- _Your assignment_
Pictures are to be left out, and only the lines from the one containing "Screen dimensions: 1280x720" through the last line of the data are to be returned exactly.
========================================================================
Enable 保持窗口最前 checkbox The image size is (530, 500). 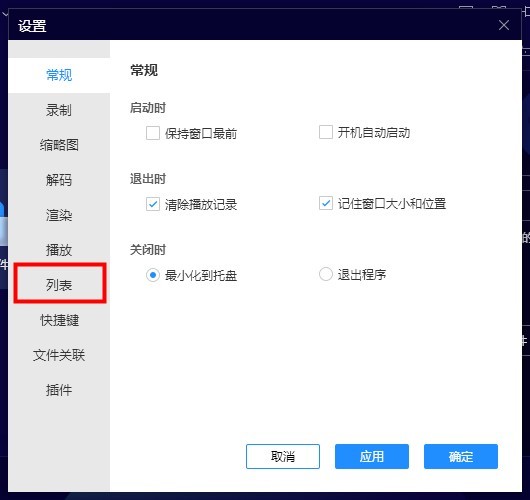point(153,133)
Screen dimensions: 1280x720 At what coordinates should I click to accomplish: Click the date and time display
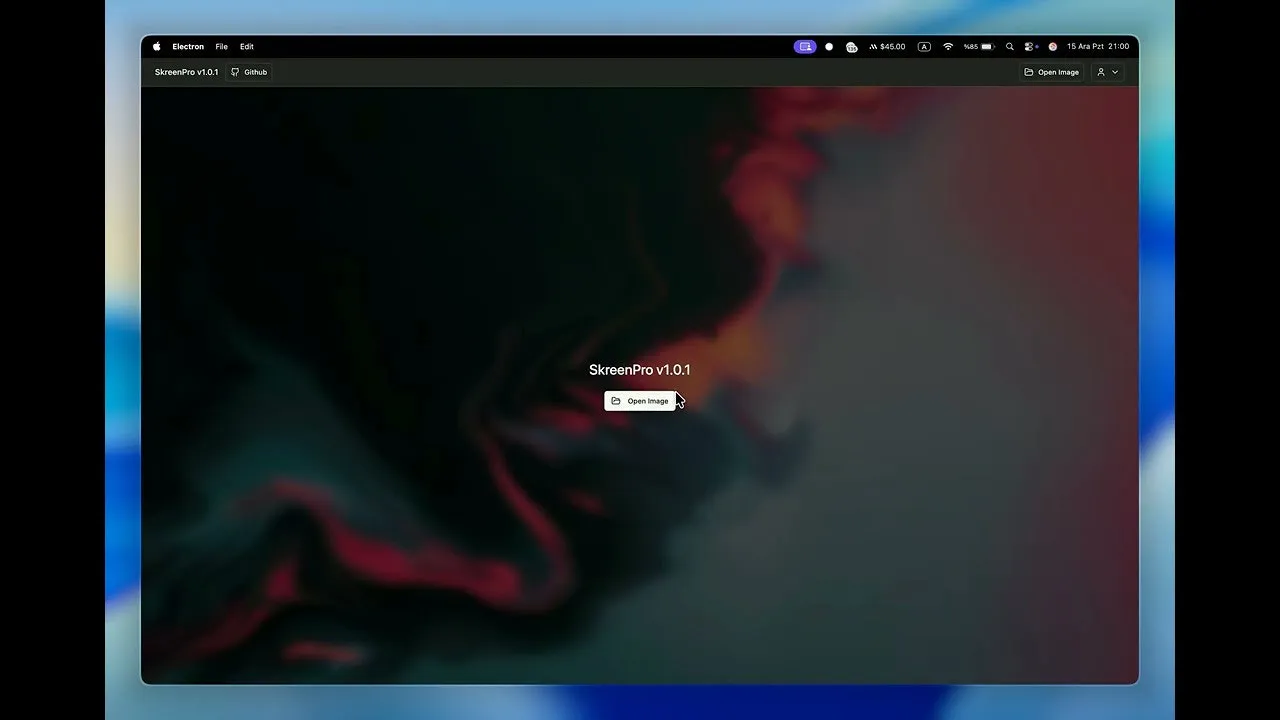click(1098, 47)
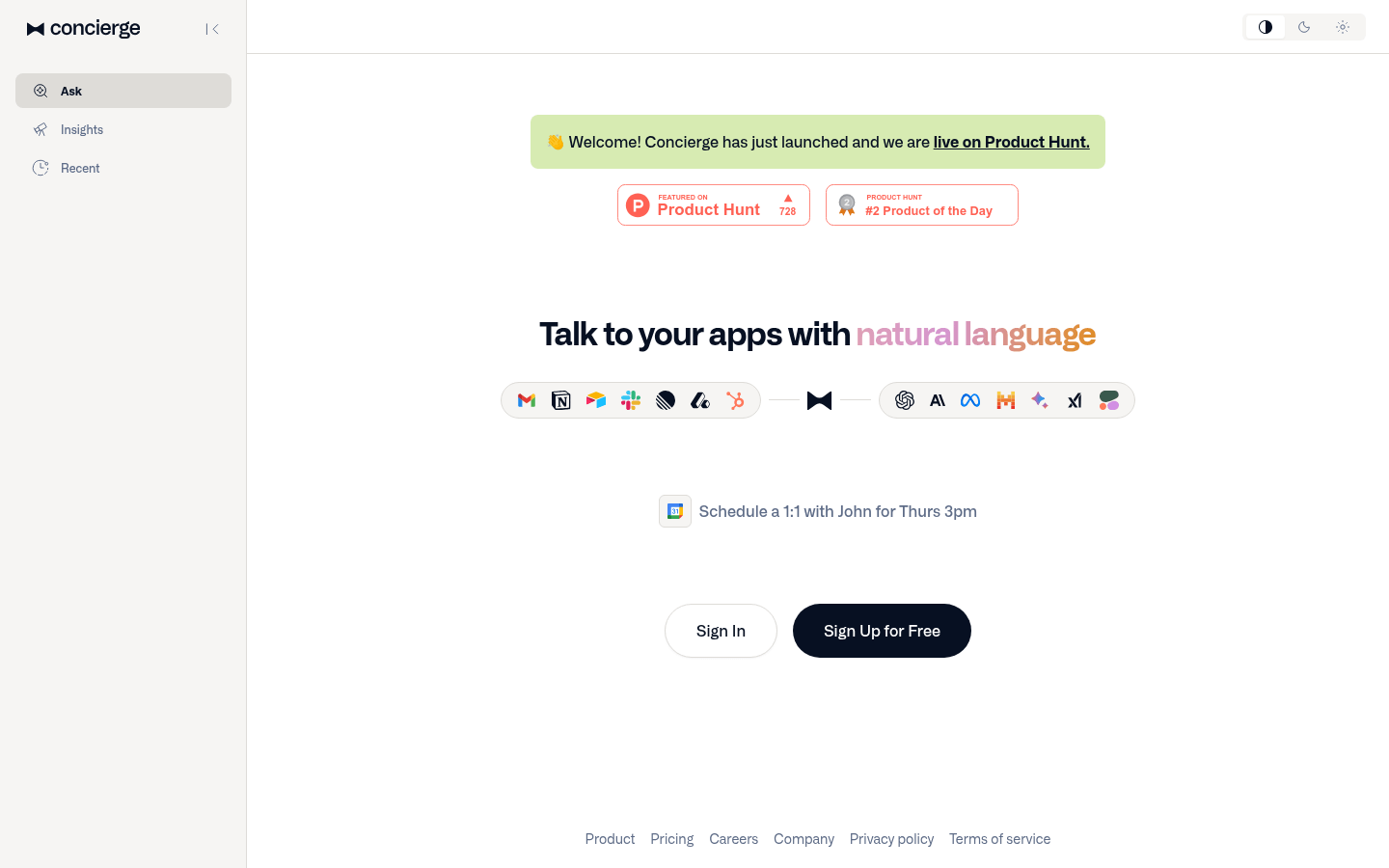Image resolution: width=1389 pixels, height=868 pixels.
Task: Open the Pricing footer link
Action: [671, 839]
========================================================================
- _Your solution_
Screen dimensions: 1280x720 At what coordinates should I click to accomplish: Click the date and time display
click(1098, 47)
Image resolution: width=1389 pixels, height=868 pixels.
Task: Open the Pricing footer link
Action: [671, 839]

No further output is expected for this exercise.